I used tumblr for that. Its bookmarklet works pretty well (though I'm
annoyed at some of its limitations).

I added my own tumblog at the top of my RSS feed list, and when I'd
tumbled a quote or link or photo I wanted to share, I opened it in
Reader and hit Shift-S for "Share".

Note that I didn't *always* do this; I knew a few friends subscribed
to my tumblog directly. This was just for the stuff I wanted to rile
up the beehive!

(I love how Google, intending to drive people to Plus, will drive
people to Tumblr and Posterous and other services that actually solve
their problems. Sweet irony!)
---

Changing topics slightly... (and I maybe should make a new top-level
post for this)

I'm on a jury right now -- yes, it has been a crazy couple of weeks,
thanks for asking -- but when the trial ends I will take some time and
write some code and revive some of these useful yet cruelly
assassinated Reader features. At this point I'd like to gather feature
requests. I'm thinking of a couple of things:

* unify the various terms (share, note, item) around "share" (a la "sharebro")

* a "share" bookmarklet
* that automatically grabs the useful text of the page
* or what's selected
* and publishes a new item to...

* an RSS feed of a person's shares
* that can be subscribed to in any RSS reader e.g. Nootered Reader
* sort of like tumblr or posterous
* and may in fact *be* a tumblr or posterous blog, or be synced to it

* a chrome extension and/or firefox plugin
* that munges the new Reader UI HTML
* adds a "Share" button to sit next to the hideous "Share on Google+" button
* easily pulls in your friends' shares as RSS subscriptions in a new
"shares" Reader folder
* also syncs Plus comments somehow and displays them inside Reader
* Comment View might be tough but it's also on the bluesky list.

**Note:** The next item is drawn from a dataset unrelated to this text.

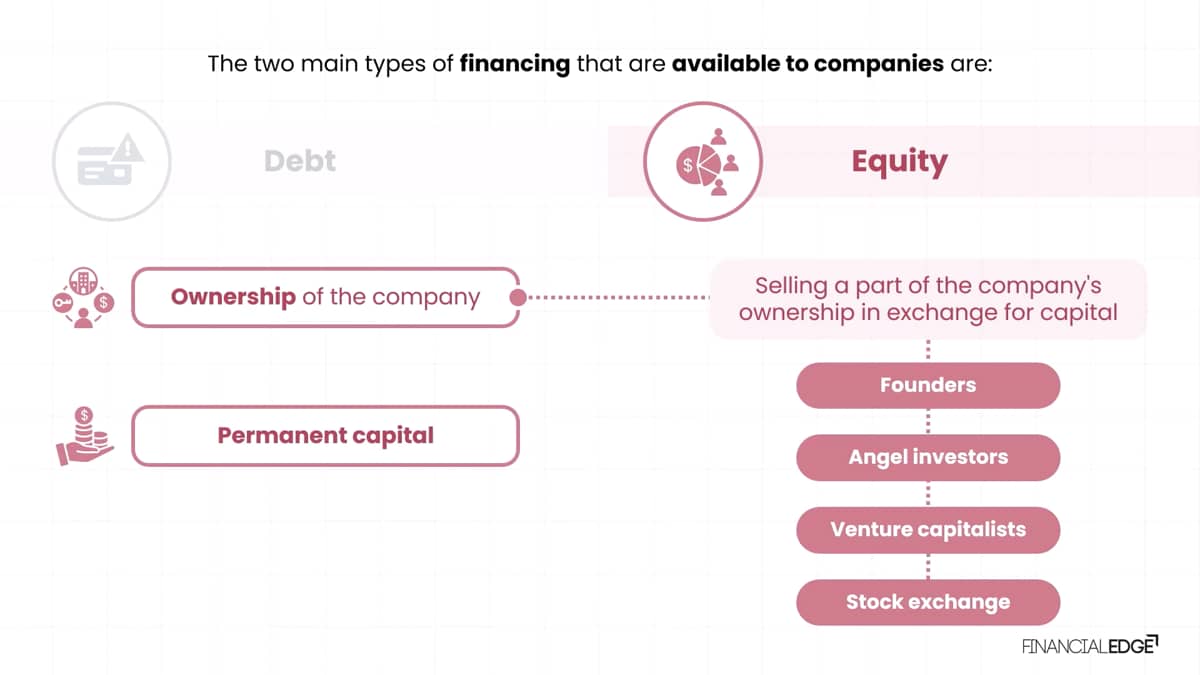Click the greyed-out Debt credit card icon
The height and width of the screenshot is (675, 1200).
click(111, 161)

BTW my ninja page is still there.
http://www.google.com/reader/shared/alexch

Possible implementations...

* https://plus.google.com/u/0/106783479174075930723/posts/hvAMgzHXRgx
describes using a "bundle" which is a Reader feature

* http://www.ridllr.com/implementation_details creates a "public tag"
and uses google signin (and its app is also called Stream Pool)
"ridllr is requesting permission to:
Manage your data in Google Reader
View and manage your subscriptions, likes, and shares"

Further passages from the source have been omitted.